Nevertheless, it is still possible to create problems for one user by responding to a request from another. An added concept or term in any version may invalidate previous discussions and negotiations between specialties. Difficult or sensitive requests, therefore, need to be referred to the SWGs concerned, who occasionally may themselves have to seek advice from specialist colleagues. This naturally adds to the time taken to process feedback.

Our approach to feedback processing remains evolutionary as new enabling technologies emerge. For example, the Internet offers exciting opportunities for dissemination of browsers and for collaborative development.26 Tools for distributed terminology refinement and synchronization using replication strategies are a natural progression, and we are watching with interest the work of the NLM and other groups.22,27

The requirement to cross-map to statistical classifications such as ICD and OPCS4 may cause problems. The diagnostic section of Version 2 closely mirrors ICD9, even though this does not always reflect a clinical view, and correct hierarchy placement of a concept according to ICD9 rules may appear anomalous to a clinician. Also, Version 2 offers a single cross-map to these classifications, and the initial aim was for a code, with its preferred term and all its synonyms, to map correctly to ICD9. The introduction of ICD10 (April 1995), with its often different axes and greater detail, has led to a situation in which some synonyms should now map to a different ICD10 category.
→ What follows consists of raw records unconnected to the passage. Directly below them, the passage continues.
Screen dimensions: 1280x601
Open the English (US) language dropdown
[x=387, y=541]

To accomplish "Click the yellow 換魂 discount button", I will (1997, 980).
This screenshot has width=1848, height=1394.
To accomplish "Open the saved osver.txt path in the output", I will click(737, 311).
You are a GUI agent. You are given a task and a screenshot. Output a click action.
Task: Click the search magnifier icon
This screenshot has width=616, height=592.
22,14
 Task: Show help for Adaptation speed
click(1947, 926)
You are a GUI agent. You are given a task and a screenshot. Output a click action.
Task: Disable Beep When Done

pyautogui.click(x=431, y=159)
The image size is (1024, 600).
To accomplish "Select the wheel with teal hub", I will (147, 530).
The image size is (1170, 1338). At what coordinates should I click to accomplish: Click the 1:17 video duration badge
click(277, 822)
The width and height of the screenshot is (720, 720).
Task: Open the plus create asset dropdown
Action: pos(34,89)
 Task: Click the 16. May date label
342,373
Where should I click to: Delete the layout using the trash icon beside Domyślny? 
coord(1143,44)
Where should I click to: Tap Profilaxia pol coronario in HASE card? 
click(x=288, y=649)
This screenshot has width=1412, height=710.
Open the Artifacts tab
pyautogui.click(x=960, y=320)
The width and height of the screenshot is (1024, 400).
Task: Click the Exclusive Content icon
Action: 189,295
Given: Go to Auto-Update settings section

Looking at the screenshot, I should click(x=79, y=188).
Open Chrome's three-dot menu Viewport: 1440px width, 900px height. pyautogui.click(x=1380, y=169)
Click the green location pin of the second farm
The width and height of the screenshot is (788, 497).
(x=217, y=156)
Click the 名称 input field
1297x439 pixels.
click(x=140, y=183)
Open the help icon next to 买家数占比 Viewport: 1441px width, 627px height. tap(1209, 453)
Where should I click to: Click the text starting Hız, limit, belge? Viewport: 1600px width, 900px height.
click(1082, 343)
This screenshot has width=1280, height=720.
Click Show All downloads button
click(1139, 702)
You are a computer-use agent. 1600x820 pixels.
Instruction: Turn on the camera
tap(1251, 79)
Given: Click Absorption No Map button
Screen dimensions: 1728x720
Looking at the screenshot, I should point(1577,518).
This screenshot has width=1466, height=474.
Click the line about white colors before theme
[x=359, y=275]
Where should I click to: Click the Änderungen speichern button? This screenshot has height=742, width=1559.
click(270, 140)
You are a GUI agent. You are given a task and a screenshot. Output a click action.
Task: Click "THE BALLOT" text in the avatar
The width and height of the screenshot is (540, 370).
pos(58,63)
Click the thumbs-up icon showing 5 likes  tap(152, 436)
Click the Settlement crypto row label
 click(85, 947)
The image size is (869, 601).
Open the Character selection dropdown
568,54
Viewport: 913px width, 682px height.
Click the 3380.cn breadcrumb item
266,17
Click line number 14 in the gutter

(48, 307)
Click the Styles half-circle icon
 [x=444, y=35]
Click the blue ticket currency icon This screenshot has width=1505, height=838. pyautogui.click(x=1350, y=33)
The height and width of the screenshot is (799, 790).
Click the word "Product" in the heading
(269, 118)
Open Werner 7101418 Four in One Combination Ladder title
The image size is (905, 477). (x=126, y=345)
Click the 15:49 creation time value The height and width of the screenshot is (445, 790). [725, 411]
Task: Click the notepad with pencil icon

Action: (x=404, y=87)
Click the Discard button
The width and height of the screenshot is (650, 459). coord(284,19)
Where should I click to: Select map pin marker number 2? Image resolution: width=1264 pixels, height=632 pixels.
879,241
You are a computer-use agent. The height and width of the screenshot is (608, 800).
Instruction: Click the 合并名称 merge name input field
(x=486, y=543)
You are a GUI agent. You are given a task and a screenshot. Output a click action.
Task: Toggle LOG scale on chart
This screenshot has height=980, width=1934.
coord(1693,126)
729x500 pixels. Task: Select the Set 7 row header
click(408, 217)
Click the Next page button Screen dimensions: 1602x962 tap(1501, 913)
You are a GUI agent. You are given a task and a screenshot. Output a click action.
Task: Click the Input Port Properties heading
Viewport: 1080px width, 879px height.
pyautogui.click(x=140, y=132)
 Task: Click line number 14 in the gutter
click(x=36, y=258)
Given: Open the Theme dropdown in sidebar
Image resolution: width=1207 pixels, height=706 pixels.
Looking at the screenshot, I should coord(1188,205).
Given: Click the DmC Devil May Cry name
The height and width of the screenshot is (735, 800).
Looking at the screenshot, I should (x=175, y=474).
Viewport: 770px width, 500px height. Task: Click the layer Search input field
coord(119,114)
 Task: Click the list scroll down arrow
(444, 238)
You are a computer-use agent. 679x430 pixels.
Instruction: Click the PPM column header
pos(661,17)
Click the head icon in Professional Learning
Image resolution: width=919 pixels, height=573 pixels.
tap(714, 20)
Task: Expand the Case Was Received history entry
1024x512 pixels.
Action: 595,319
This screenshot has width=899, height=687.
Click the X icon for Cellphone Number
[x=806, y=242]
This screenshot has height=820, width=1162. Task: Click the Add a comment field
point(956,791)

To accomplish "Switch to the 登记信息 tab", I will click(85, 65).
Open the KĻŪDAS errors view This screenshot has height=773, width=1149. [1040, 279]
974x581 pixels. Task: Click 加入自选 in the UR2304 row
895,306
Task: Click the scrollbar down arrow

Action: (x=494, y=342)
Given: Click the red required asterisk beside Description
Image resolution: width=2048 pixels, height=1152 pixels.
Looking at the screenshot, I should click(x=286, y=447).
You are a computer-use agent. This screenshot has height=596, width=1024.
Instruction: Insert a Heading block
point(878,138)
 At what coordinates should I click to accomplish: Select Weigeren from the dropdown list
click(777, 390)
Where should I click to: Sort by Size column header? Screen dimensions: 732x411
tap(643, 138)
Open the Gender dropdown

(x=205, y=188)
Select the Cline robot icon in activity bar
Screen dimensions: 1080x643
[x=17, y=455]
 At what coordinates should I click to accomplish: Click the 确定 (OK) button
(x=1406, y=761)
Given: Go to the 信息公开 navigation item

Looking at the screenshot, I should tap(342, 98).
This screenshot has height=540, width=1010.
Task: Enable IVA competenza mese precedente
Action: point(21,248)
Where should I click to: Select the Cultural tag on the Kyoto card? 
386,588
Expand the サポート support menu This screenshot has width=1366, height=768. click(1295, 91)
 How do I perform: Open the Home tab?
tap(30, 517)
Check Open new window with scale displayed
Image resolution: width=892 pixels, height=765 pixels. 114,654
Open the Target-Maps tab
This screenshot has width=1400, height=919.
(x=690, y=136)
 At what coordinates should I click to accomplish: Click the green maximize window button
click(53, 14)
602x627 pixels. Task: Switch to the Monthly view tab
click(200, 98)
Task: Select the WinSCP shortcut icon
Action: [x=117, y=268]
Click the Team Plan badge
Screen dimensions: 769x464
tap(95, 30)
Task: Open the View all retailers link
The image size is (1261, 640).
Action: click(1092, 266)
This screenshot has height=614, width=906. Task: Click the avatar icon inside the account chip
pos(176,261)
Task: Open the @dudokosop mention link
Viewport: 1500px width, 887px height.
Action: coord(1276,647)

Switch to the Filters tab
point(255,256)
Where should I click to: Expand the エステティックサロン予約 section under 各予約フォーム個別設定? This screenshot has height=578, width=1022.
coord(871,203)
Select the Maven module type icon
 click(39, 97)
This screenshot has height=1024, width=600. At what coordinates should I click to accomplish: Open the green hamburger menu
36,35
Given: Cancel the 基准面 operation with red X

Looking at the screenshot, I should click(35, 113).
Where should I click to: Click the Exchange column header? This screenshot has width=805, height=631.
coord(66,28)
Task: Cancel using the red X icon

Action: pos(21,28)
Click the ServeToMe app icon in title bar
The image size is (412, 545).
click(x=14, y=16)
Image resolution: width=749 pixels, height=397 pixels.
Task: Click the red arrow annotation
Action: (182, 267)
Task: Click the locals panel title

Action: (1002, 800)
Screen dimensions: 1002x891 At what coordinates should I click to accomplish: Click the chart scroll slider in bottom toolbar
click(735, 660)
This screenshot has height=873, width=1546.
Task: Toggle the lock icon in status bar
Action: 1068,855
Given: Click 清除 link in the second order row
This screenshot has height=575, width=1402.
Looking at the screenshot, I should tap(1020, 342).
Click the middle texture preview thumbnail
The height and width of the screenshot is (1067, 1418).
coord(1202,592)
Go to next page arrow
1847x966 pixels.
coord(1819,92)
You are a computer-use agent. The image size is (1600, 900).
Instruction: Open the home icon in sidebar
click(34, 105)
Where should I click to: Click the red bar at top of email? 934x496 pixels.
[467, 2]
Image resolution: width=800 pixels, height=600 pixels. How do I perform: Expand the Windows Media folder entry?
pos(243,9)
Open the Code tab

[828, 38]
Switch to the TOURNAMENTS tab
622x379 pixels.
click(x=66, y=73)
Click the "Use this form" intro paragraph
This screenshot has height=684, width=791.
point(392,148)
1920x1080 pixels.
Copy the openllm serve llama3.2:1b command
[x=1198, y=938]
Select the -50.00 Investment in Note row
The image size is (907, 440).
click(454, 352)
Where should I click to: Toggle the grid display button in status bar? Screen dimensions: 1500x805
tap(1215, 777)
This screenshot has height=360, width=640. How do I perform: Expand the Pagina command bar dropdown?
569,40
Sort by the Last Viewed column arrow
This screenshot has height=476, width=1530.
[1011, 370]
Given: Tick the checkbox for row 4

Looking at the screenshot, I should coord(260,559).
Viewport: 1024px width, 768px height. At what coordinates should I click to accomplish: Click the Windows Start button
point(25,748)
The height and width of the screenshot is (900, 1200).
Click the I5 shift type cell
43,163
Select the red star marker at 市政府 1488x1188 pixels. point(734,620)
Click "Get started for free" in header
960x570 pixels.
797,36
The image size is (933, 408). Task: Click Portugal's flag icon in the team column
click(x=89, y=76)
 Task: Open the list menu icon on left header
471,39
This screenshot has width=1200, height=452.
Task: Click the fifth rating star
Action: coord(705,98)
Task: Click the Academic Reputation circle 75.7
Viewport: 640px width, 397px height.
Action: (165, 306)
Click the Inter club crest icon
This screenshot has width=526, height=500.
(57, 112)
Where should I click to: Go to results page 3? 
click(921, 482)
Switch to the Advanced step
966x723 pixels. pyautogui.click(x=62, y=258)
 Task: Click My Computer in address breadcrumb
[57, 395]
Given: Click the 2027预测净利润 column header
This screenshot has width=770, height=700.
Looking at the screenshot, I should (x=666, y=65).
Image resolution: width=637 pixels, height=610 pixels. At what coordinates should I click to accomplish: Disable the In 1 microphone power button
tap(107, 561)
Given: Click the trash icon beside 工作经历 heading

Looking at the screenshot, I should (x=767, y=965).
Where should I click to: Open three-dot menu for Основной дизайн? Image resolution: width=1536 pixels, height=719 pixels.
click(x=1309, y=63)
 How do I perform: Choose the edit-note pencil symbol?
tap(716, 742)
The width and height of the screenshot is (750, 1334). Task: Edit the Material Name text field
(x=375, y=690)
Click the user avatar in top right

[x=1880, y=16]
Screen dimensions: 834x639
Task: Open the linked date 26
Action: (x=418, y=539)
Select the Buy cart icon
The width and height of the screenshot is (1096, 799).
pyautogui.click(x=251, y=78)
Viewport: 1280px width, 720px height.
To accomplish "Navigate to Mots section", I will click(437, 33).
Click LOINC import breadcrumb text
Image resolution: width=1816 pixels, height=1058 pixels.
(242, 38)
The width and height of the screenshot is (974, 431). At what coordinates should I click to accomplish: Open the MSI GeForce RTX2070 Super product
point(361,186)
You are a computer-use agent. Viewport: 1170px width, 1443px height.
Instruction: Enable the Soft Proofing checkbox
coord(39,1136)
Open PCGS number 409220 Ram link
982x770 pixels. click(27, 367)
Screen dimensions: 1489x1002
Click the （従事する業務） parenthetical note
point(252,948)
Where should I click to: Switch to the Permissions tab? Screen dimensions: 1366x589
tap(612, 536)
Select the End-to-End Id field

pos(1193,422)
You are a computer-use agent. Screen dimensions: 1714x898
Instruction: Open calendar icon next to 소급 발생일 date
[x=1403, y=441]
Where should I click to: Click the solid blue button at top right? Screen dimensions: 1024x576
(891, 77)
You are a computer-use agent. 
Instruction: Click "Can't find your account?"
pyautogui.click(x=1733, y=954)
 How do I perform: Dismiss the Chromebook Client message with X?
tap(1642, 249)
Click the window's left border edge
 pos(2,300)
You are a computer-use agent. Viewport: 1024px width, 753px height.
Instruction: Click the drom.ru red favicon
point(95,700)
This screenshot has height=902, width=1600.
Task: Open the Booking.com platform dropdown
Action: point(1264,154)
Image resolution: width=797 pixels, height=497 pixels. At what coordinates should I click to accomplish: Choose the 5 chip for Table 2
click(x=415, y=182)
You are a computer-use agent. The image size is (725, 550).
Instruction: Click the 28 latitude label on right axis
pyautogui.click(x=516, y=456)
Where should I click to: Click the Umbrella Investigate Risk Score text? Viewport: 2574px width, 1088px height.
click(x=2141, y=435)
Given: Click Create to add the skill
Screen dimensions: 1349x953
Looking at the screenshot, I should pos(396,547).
Version 3, with its flexible directed acyclic graph hierarchy, greater synonym purity, and more flexible cross-mapping scheme, incorporating default and alternative maps, avoids these limitations. This flexibility, however, allows other potential problems. Moving a concept, promoting a synonym to be a preferred term, and minor term alterations can all have implications for cross-maps. Therefore, the authoring and mapping processes are closely integrated.

Summary

The Read Codes are a large and dynamic clinical vocabulary. Maintenance represents a considerable resource investment by both the NHSCCC and clinicians from the SWGs. While scheduled work on developing the Thesaurus has continued between quarterly releases of the codes, a feedback mechanism, using electronic data-handling has evolved to process user-reported omissions, errors, and new medical knowledge and interventions.

Maintenance of interversion consistency and compatibility and cross-mappings to other classifications have all been addressed.

Similarly, external tensions between different users and uses of the codes have been recognized. The current implementation of Version 3 at an increasing number of sites and specialties will increase feedback. The mechanisms already in place, and those being developed at the NHSCCC, will continue to support user-driven maintenance of the Read Codes with incorporation of their requirements into regular releases.

Optimizing the maintenance process for a dynamic vocabulary in the face of rapid and potentially costly technological developments and unpredictable future user requirements remains a significant challenge.